Hayek, junto com outros teóricos legais libertários tais como John Hasnas (2008), argumenta que um processo policêntrico e evolucionário de direito comum tende a assegurar resultados relativamente respeitadores de direitos e libertários, devido à vantagem que as doutrinas legais libertárias têm em evitar conflito legal e permitir a cooperação social pacífica (Hasnas 2004 preferiria o termo "direito consuetudinário" a "direito comum” **).  Mas em geral se pode dizer que o processo de seleção policêntrico alegadamente em ação só vai estar em ação de fato para aqueles que são reconhecidos como tendo legitimidade para trazer seus conflitos e defender seus interesses perante a corte. Consequentemente, aqueles que não se considera ter legitimidade ou somente uma legitimidade de segunda classe e parcial, derivada ou "coberta”, para participar nos processos legais policêntricos - em particular, em termos históricos, mulheres, crianças e homens escravizados - tendem a encontrar muito menos oportunidade para pressionar por resultados que respeitem a sua pessoa, propriedade ou liberdade, e a encontrar doutrinas no direito comum muito mais propensas a representar a opressão social congelada do que a liberdade individual. Na verdade, é só uma perspectiva minoritária peculiar que permite a escritores homens como Hayek ver "a lei como nós [sic] a conhecemos como a principal proteção da liberdade do indivíduo" (1973; 67); uma feme covert cuja existência legal tenha recentemente sido incorporada e consolidado naquela de seu barão teria consideravelmente mais problemas em descobrir como a ordem legal antiga diferia de "um aparato em que o indivíduo é obrigado a servir aos fins dos governantes [dela]" (1973, 67).

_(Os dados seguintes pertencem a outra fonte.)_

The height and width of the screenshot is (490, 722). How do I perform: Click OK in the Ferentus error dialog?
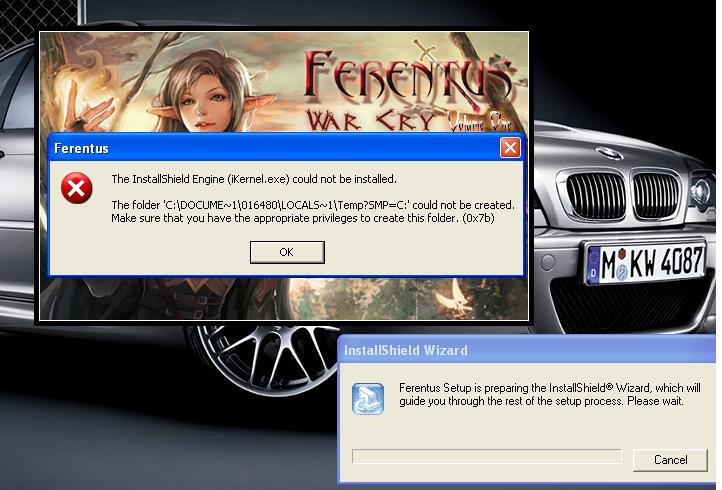(287, 252)
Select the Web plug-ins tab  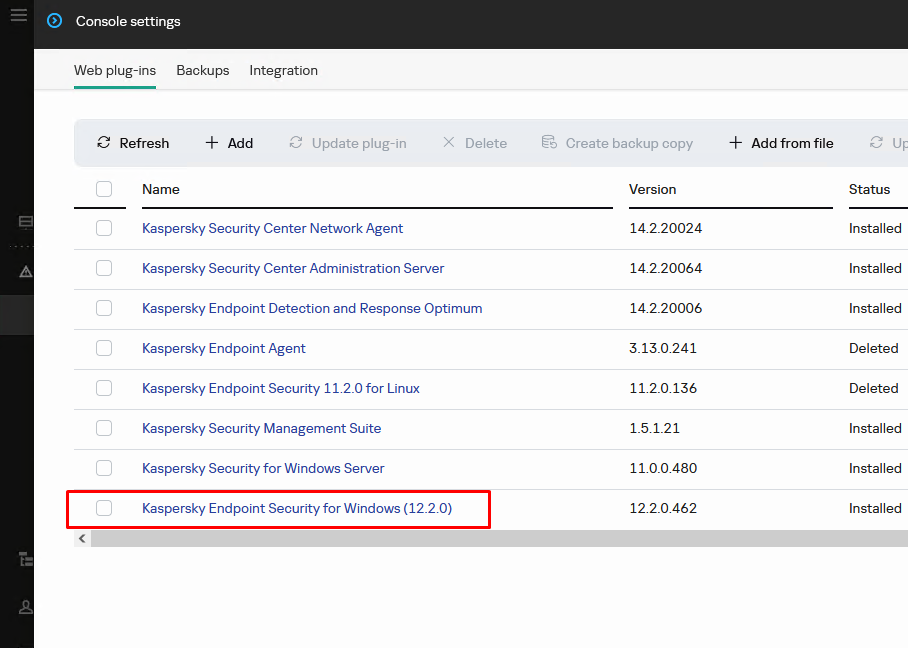(115, 71)
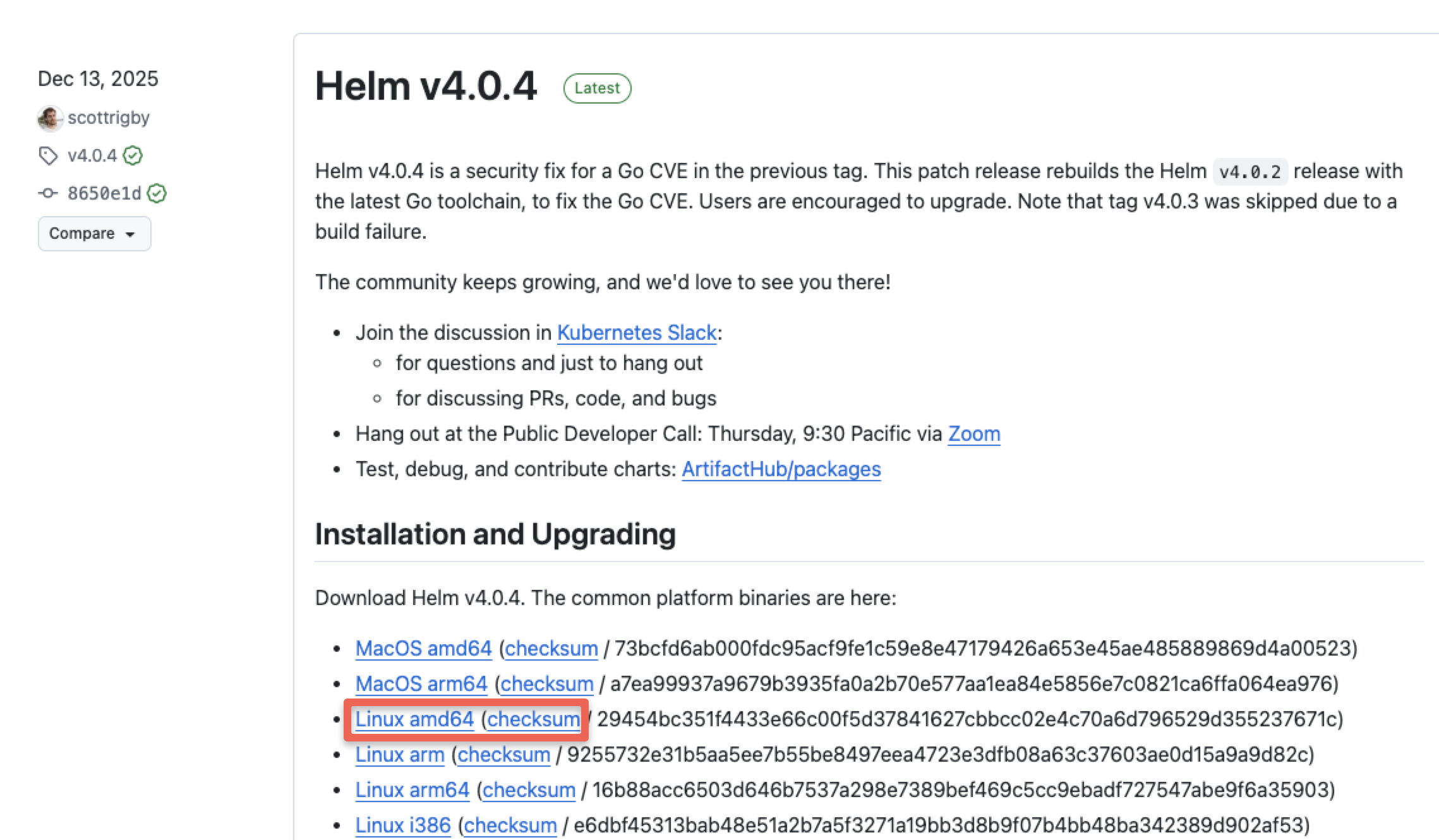Download the Linux amd64 binary
Viewport: 1439px width, 840px height.
pyautogui.click(x=414, y=719)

No entanto, o fato de que o direito comum produziu esses resultados não indica, claro, que a legislação monocêntrica produziu resultados melhores ou que campanhas para reformar a situação através de legislação corretiva - em vez de através de mudanças dentro do quadro policêntrico do direito comum - representavam a melhor estratégia para melhorar a situação. MacKinnon (2007), embora preocupada com o desenvolvimento de leis governamentais antidiscriminação que os libertários radicais rejeitam fundamentalmente, oferece uma defesa feminista radical de batalhas dentro de um processo policêntrico de direito comum, como preferíveis a campanhas para intervenção legislativa, com paralelos intrigantes com discussões posteriores de Hayek sobre o direito comum e o direito de legislação.
Pode-se perguntar se a batalha feminista em coro para alterar o equilíbrio da prática tradicional dentro de um sistema legal policêntrico, de modo a sistematicamente alterar ou eliminar as normais tradicionais que ignorem os direitos das mulheres ou restrinjam as liberdades das mulheres, deve contar como um desenvolvimento dentro de uma ordem legal "espontânea". Afinal, na medida em que tais campanhas forem bem sucedidas, parecerá que elas tiveram êxito ao decretar projetos específicos e não espontâneos para normas legais gerais, em vez de permitir que essas normas gerais se desenvolvessem involuntariamente. (Uma questão paralela é levantada por Timothy Sandefur (2009b) em seu desafio a Hayek e John Hasnas a respeito da ação racional dentro de ordens putativamente espontâneas). Mas se isso conta como uma "intervenção" não espontânea ou não vai depender, em parte, se "espontaneidade" tem a intenção de indicar uma ordem não planejada (ou emergente), como definida abaixo, ou uma ordem policêntrica - uma distinção que será estabelecida e se tornará central à discussão imediatamente abaixo.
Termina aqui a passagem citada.